Long-term (1980–2017) simulated and observed groundwater altitudes generally followed similar patterns. The calibrated groundwater-flow model generally overpredicted groundwater altitudes (fig. 31). For the Boone aquifer, simulated groundwater altitude was often more variable than observed groundwater altitudes, however the opposite was true for the Roubidoux aquifer (fig. 31). For the Roubidoux aquifer, simulated groundwater altitudes were overpredicted for lower groundwater-altitude observations (less than 600 ft; wells 16g, 31g, and 35g, fig. 31). Well 35g is one example where groundwater altitudes were influenced by nearby groundwater withdrawals in this location (figs. 3D, 31). Observed groundwater altitudes were frequently influenced by groundwater withdrawals in the study area.

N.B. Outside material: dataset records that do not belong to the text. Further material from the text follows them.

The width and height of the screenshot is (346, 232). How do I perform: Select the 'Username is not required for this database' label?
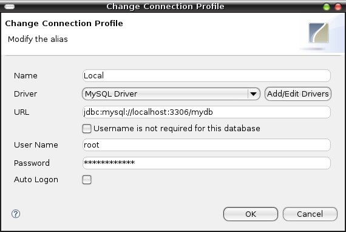coord(177,129)
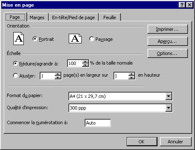This screenshot has width=195, height=150.
Task: Decrease the scale percentage spinner down arrow
Action: [85, 65]
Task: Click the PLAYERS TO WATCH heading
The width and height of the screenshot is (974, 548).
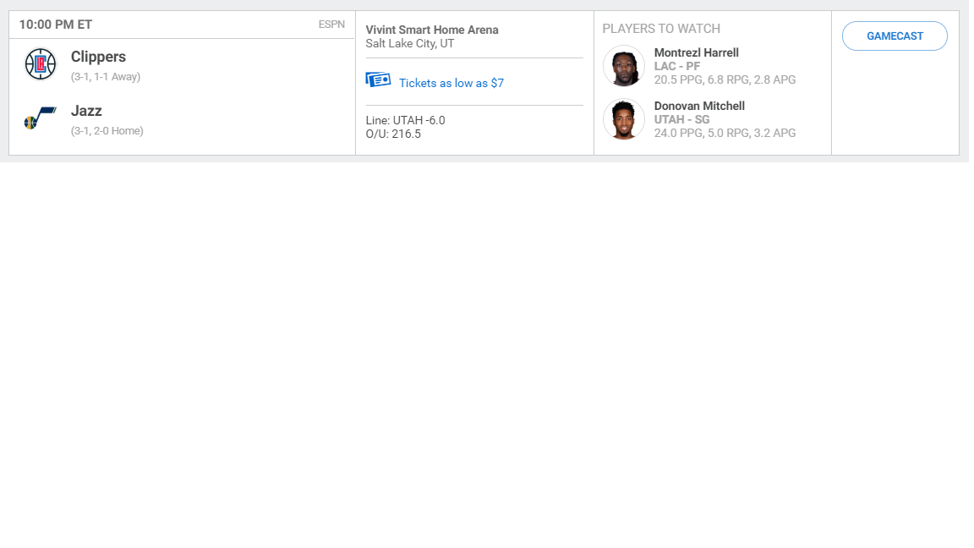Action: point(661,29)
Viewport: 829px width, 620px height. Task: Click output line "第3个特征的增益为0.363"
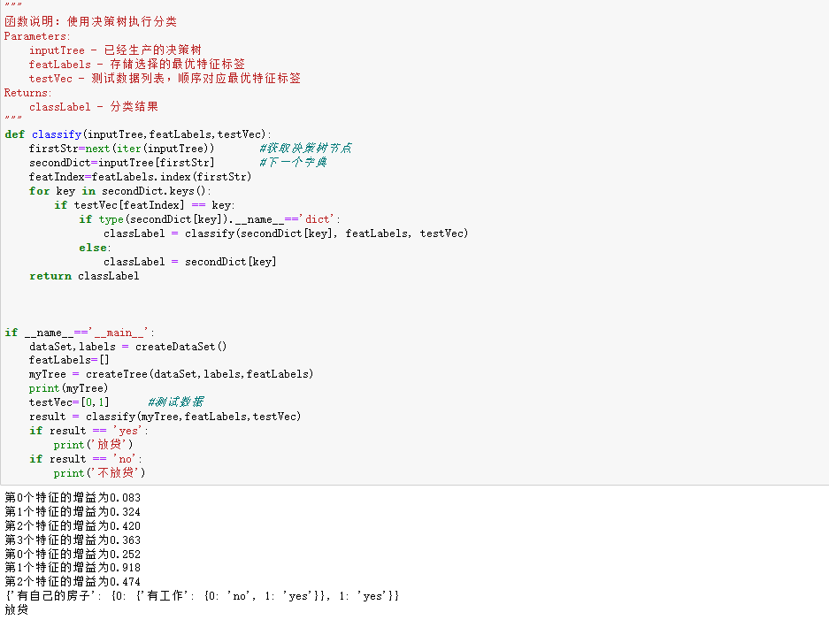pyautogui.click(x=73, y=540)
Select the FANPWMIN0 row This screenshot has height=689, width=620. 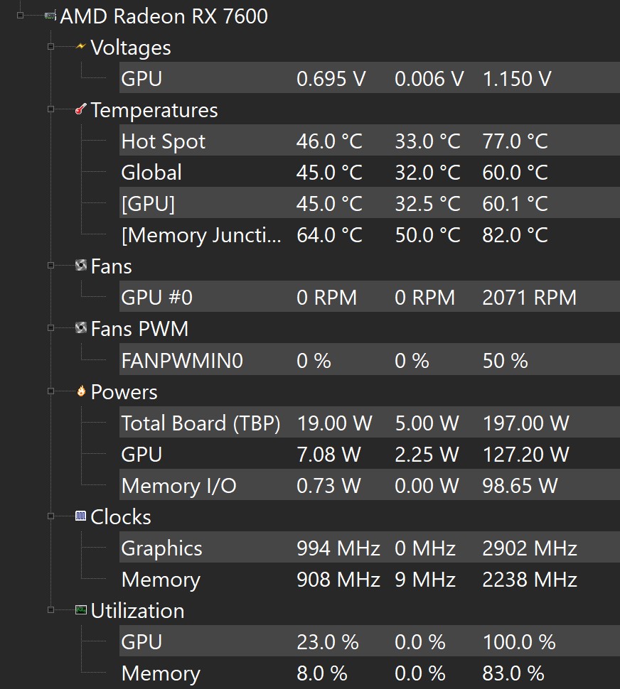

The calibrated numerical groundwater-flow model slightly overpredicted base flows (fig. 29C, D). The mean base-flow residual was −1.95 ft³/s, indicating that, on average, base flows were overpredicted (table 11). Simulated base flows in the central and northern parts of the study area generally agreed closely with observed base flows (USGS streamgages 07187600 Spring River near Baxter Springs, Kans. [streamgage 10s], 07188000 Spring River near Quapaw, Okla. [streamgage 11s], 07195500 Illinois River near Watts, Okla. [streamgage 30s], and 07196000 Flint Creek near Kansas, Okla. [streamgage 34s]) (table 1; figs. 1A, 32). Peak base flows and base flows towards the southern part of the study area were likely difficult to match because of model discretization effects such as the absence of simulated alluvial aquifers at the coarse (2,000-ft by 2,000-ft) cell size used in the model.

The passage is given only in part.